Friday, November 16, 2007

Underpants's's's's's

Everytime I breath its sound like the voice box of an elderly dolphin is being run-over by a a 4x4. Attractive? Oh yes. Nothing worse than being freaked out by your own breathing at 5am. Chest infections are fabulous things, if only for the fact it gave me a "get out of jail free card" for exam last Wednesday.

The Russell Howard and Jon Richardson radio shows are slowly - in my head - evolving into a bible of sorts. I find myself abiding the commandments of Rice Krispies, health & safety, skidders, the joys of Swindon, monkeys and questioning "Am I normal?". It has become a frame of reference for everything.

I seen two of the chavviest women in Tesco this evening.
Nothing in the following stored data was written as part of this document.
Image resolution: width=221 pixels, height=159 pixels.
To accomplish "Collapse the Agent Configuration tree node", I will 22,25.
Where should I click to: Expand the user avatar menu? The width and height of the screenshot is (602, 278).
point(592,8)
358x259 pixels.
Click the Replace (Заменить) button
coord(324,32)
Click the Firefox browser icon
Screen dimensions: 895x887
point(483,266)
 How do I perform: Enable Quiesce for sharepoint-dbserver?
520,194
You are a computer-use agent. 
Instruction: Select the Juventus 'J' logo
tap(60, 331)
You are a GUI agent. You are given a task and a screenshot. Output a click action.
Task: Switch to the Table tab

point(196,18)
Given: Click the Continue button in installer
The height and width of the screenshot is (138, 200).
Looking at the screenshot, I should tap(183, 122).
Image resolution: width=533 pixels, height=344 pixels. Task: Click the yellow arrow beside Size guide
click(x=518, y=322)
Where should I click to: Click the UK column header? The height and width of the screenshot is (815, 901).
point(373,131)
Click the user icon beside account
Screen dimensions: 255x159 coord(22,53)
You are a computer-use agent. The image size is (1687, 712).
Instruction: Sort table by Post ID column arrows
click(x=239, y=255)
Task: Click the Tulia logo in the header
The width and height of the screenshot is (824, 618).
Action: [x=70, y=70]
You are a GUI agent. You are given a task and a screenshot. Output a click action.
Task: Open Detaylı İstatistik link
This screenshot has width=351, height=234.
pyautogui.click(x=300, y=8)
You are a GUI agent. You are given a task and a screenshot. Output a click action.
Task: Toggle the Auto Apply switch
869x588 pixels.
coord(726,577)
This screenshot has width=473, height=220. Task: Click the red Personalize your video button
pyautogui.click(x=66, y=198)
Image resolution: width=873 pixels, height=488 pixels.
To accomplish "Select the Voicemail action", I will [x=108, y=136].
They had an impressive line-up of snacks. When I say "impressive" I really mean that it would induce a panic attack in even Gillian McKeith, the most cold-hearted, funless shrewy bitch on the planet. I then realised I was probably more deserving of the scrutiny, having just bought a kiddie's Buttons yoghurt with the probably obvious intention of eating it alone. Of a Friday.

I think Penneys forgot to pay me... or I've spent far more than i realise. Doctor's bills in themselves are sickening. Praying on the weak? You make me sick.

One thing I did learn at my first day proper in Penneys is that its very hard to take a person seriously when they insist on pluralising words needlessly. Nit-picking? Yes, it is. But you try keeping a straight face when someone says "underpants-es".
"Then after your underpants-es, you put on your trousers's's's. Then socks-es."
Not too much to arks?!

I rediscovered the magic of Count Duckula this week. It's amazing! And almost as amazing is that in the depths of my memory, most of the episodes are still lodged there. Nanny has a Bristol accent, I think she may be the root of my new found desire to go to Bristol. Everywhere I go and everything I do, there's mention of Bristol.

The boy's urine is now beginning to congeal on the floor. Surely he realises he is pissing on the floor? I'm not cleaning it. Well, I lie. I do clean it it off the floor. But only because if I don't choose to, the the ends of my jeans will mop it up of its own accord. I think he has a OCD with closing and opening doors. I've had a lot of free time this week, what with being ill.

A girl at work was strangely impressed by my surname. I can knock a few puns out of it, even the evil history teacher in Germany made some (shite) jokes about it. But I fail to see its 'wow' factor.

I've never had meatloaf, but Christ and cribbins, I really want some now. Probably because my food intake this week consisted mostly of toast and lemsip.

I shall sleep for now, I'm working 12 hours in a total of 24. Joy.